Actors will re-enact those stories in classrooms while Rogers films with an 11K, eight-lens, 360-degree camera that captures every angle. The result will be immersive educational videos. Students will wear VR headsets, watch the scenario unfold, and then pause to discuss what they would do next.

“There’ll be some embedded prompts during the simulation as well,” McGuire said.

“At some point, as they are immersed in these environments, there could be a question that comes up for discussion, and that’s when the students take the VR headsets off and talk together and reflect on the situation. Then they’ll put the VR headset back on and move forward.”

No single right answer

The goal is not to teach one correct response to the scenarios.

“We’re not trying to be prescriptive with the right answer,” Rogers said. “It’s more about being able to allow them to navigate complexity.”

McGuire agreed.

“The last thing we want is to have students feel after one of these scenarios that they know the definite answer or the approach that they should be taking,” he said.

“Every scenario—every student, teacher and school environment—is different and complex.”
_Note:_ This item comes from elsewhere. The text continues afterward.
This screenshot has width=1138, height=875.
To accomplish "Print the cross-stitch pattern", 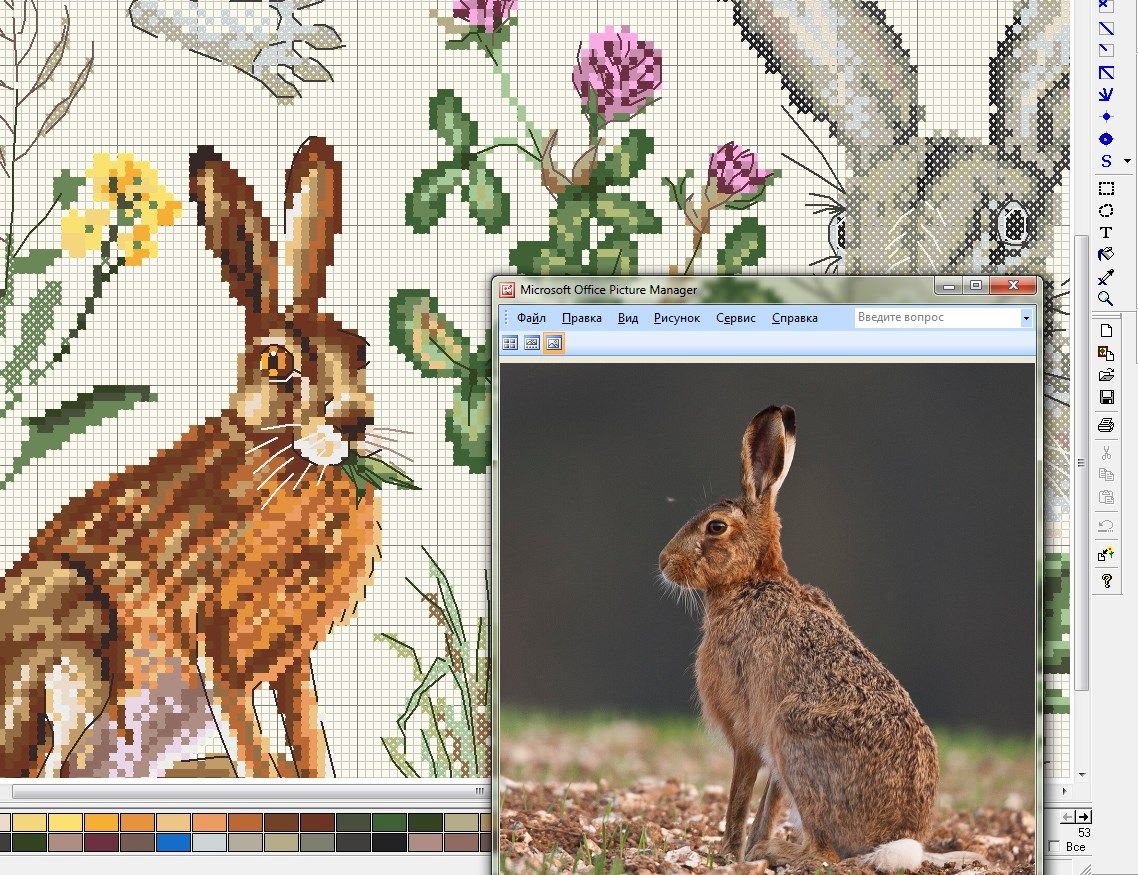I will [1106, 426].
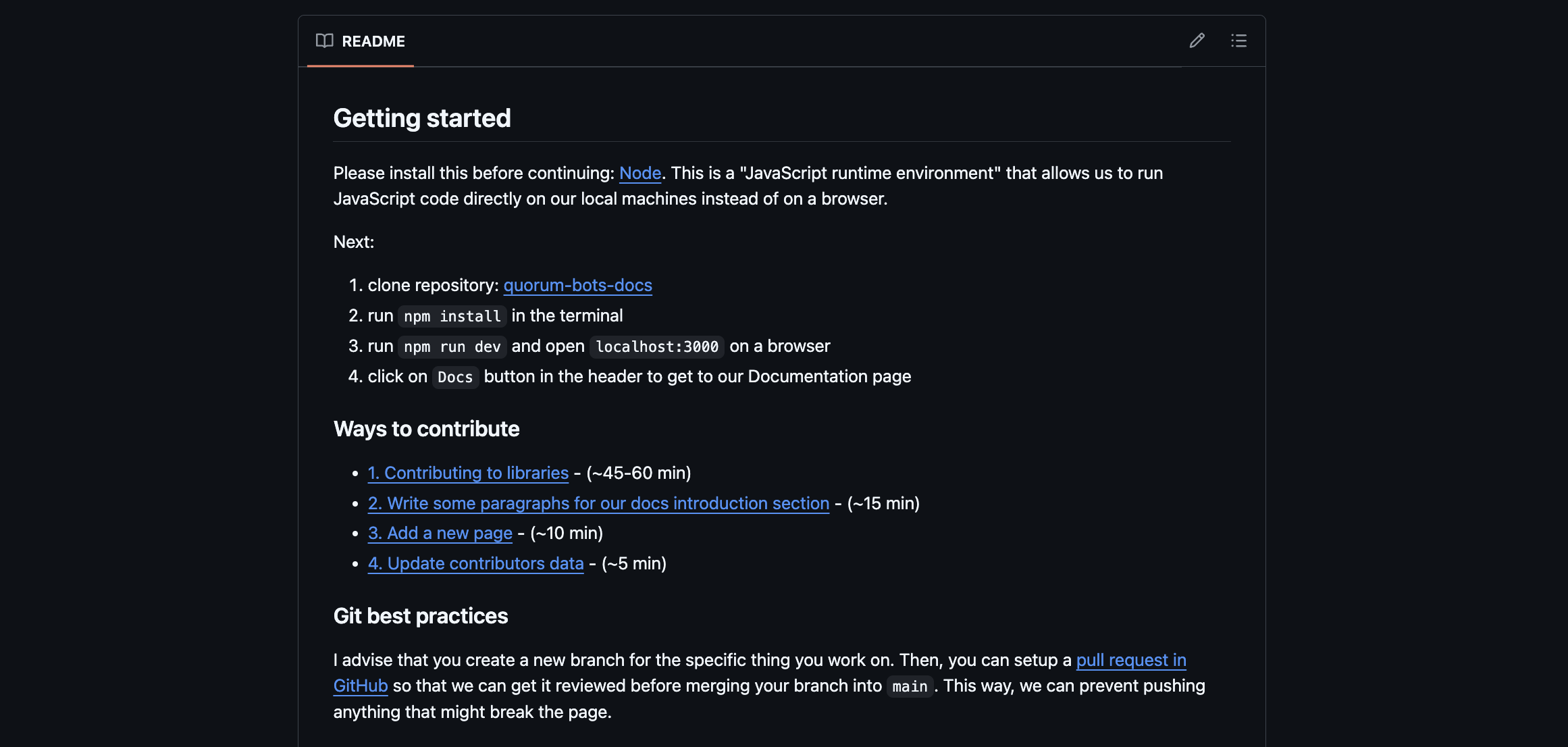
Task: Go to "3. Add a new page"
Action: pyautogui.click(x=440, y=533)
Learning from other fields—and Scotland

Dr. Matt Rogers

The idea grew partly from Rogers’ experience with nursing simulations at UNB, and working with Dr. Rose McCloskey and her team at the faculty of nursing and health sciences.

“I became really interested in this from the experience I had working with the nursing faculty,” he said, referring to the use of VR and extended reality (XR) in the faculty of nursing and health sciences to teach nursing students.
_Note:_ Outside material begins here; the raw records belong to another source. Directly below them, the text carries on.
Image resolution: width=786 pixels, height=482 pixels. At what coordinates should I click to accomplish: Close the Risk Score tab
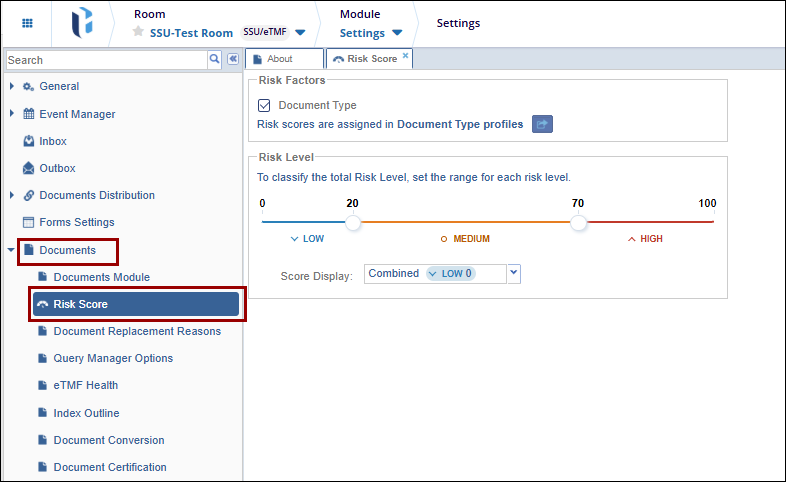(405, 56)
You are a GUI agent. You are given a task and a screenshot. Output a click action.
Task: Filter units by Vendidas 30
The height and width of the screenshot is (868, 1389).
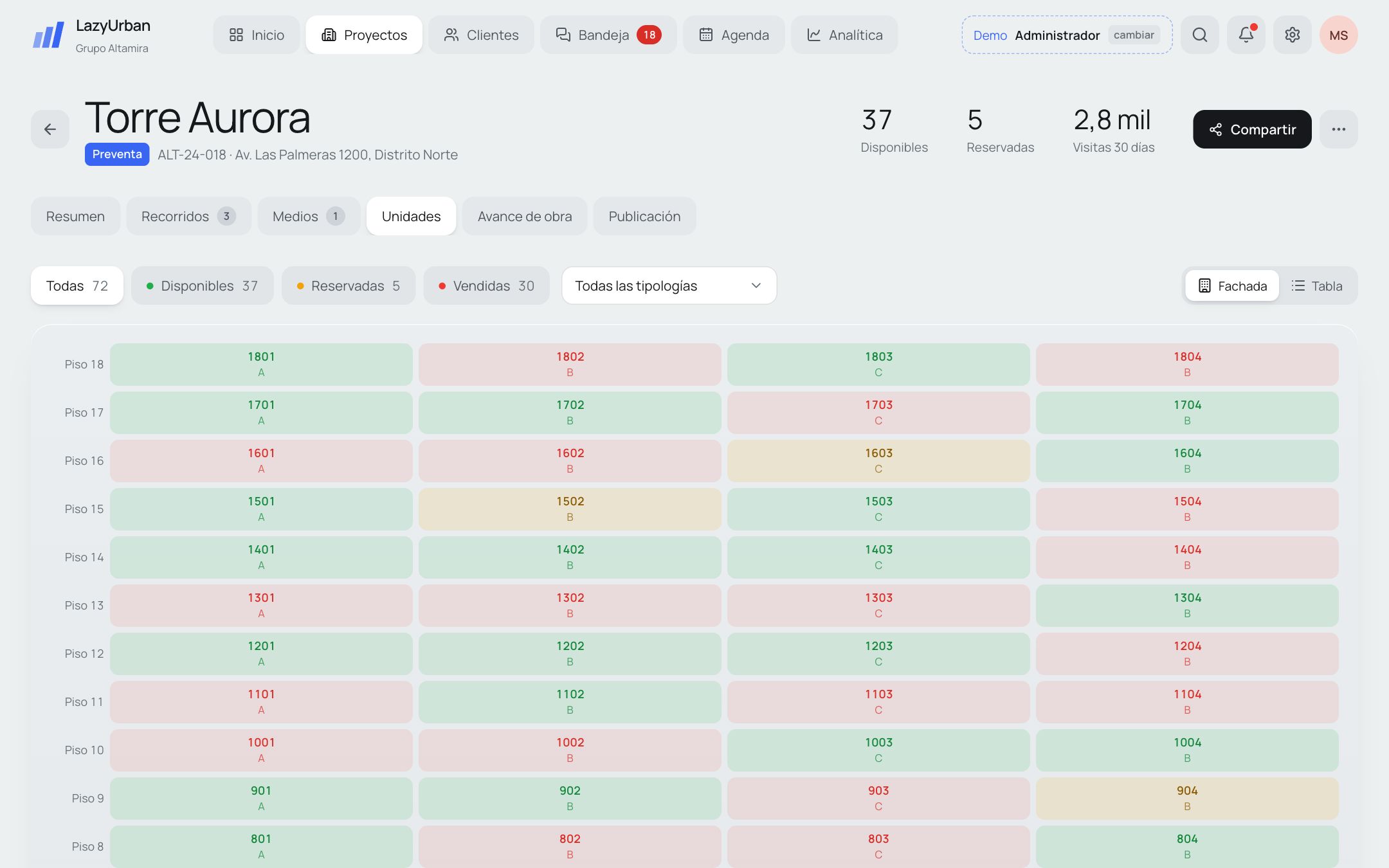(x=486, y=285)
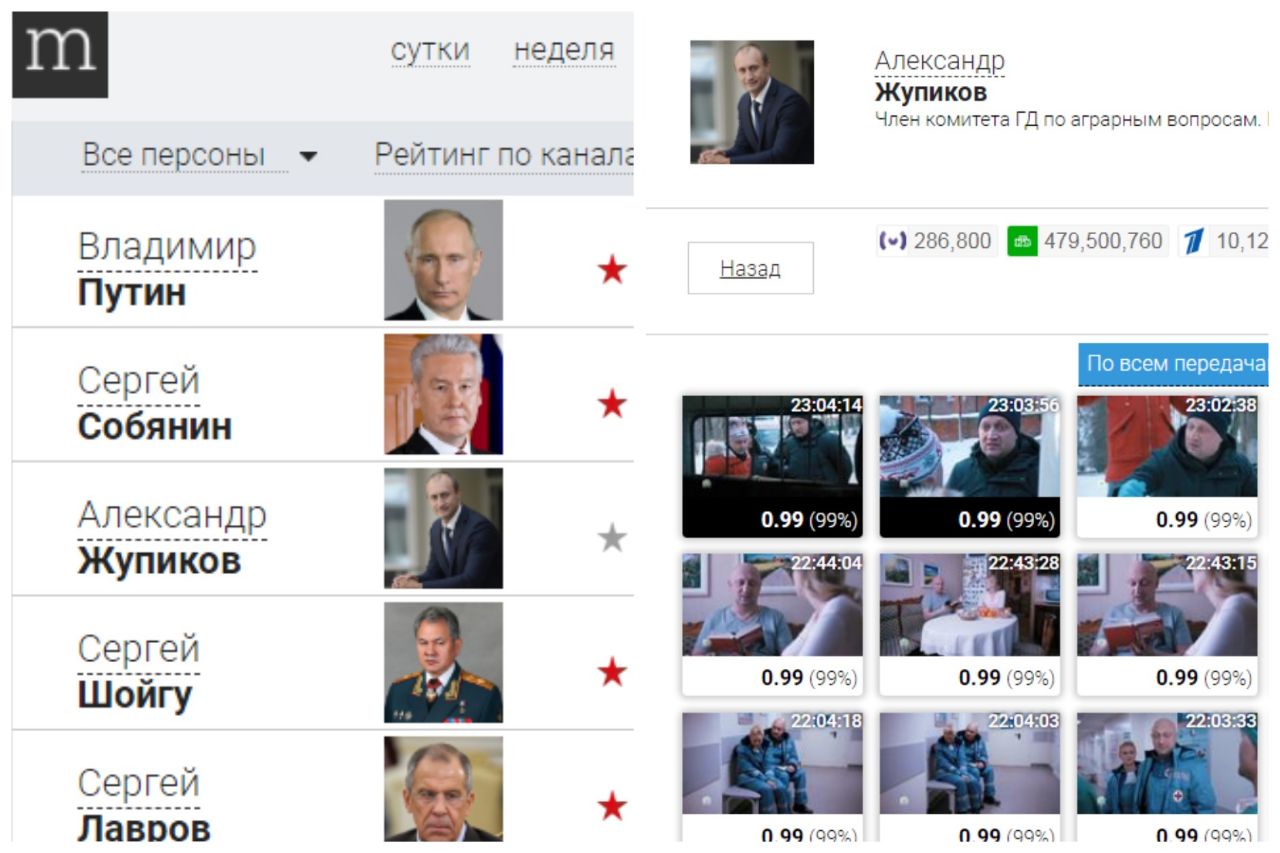Open the Владимир Путин name link

pos(167,270)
McGuire brought another perspective after visiting universities in the U.K. last spring.

“One of the places I visited was the University of Glasgow,” he said. “I met Dr. Alan Matthews, whose primary research was the use of extended reality technology as a medium for teaching and learning. He’s going to be a collaborator on this project with us.”

Matthews manages Glasgow’s XR Teaching Lab and has developed frameworks for ethical, purposeful VR environments. His input will help shape UNB’s approach.

What comes next?

The project has seed funding from the Fergusson Foundation and is seeking more funding from the Social Science and Humanities Research Council.

The first months will focus on ethics approval and teacher interviews. By mid-year, McGuire and Rogers expect to be writing scripts and planning shoots. Year two will bring pilot testing in bachelor of education courses and analysis of feedback.

“This is not meant to replace the practicums,” Rogers said. “This is meant to supplement and support that experience.”

The two hope the VR scenarios will become a shared resource for instructors, school districts and even the department of education. They also see potential for graduate research and a future master’s program in digital pedagogies, which is the study of how to teach using digital technologies.

For now, the goal is to give future teachers a chance to practise thinking through challenging moments before they face them for real.

“The learning isn’t just the scenario itself; it’s how we use it within the context of the teaching experience,” Rogers said.

Photo 1: Inspired by the use of virtual reality to teach UNB nursing students, Dr. Matt McGuire and Dr. Matt Rogers plan to use similar technology with students in the faculty of education.